SoCRATES introduces a benchmark for evaluating proactive LLM mediators across eight domains and five socio-cognitive axes, using a topic-localized evaluator that achieves 0.82 alignment with human experts. Benchmarking eight frontier LLMs shows the best mediator closes only about a third of the unmediated consensus gap, with performance varying sharply by socio-cognitive axis.
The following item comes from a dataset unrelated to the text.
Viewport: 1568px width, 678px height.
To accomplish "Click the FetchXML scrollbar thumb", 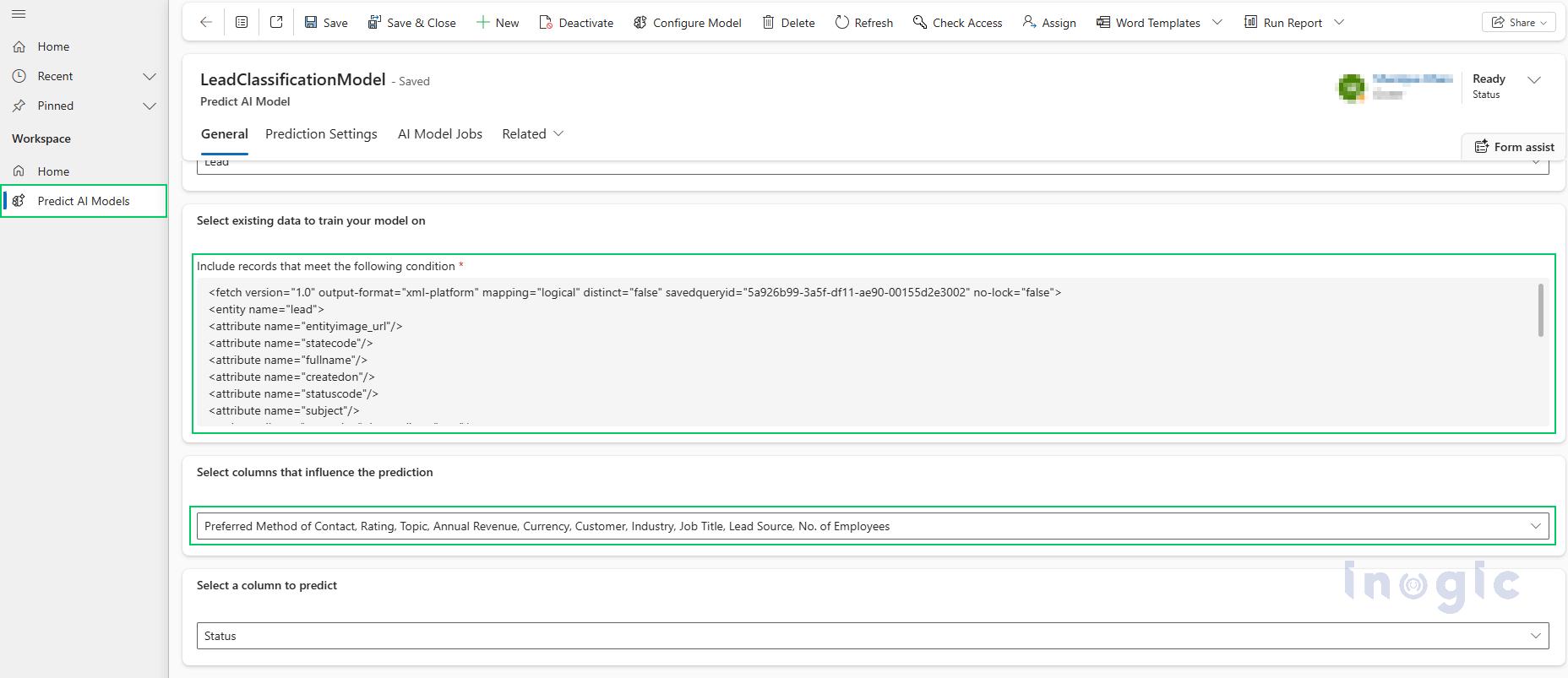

Evaluating LLM mediators remains challenging, as mediation unfolds as a real-time trajectory shaped by disputants' shifting emotions, intentions, and context. Existing testbeds rely on a few expert-authored domains, vary mainly strategic posture, and score every turn against every topic, introducing off-topic noise. We introduce SoCRATES, a benchmark for evaluating proactive LLM mediators in realistic, multi-domain testbeds. It constructs scenarios from real conflicts through an agentic pipeline across eight domains, probes five socio-cognitive adaptation axes (strategic posture, party composition, history length, emotional reactivity, and cultural identity), and scores each topic only on the turns that advance it via a topic-localized evaluator. The evaluator reaches 0.82 alignment with human experts, more than doubling a per-turn baseline. Benchmarking eight frontier LLMs, we find that even the strongest mediator closes only about a third of the unmediated consensus gap under diverse and realistic testbeds, with performance varying sharply by socio-cognitive axis, highlighting that progress lies in social adaptation to diverse conditions.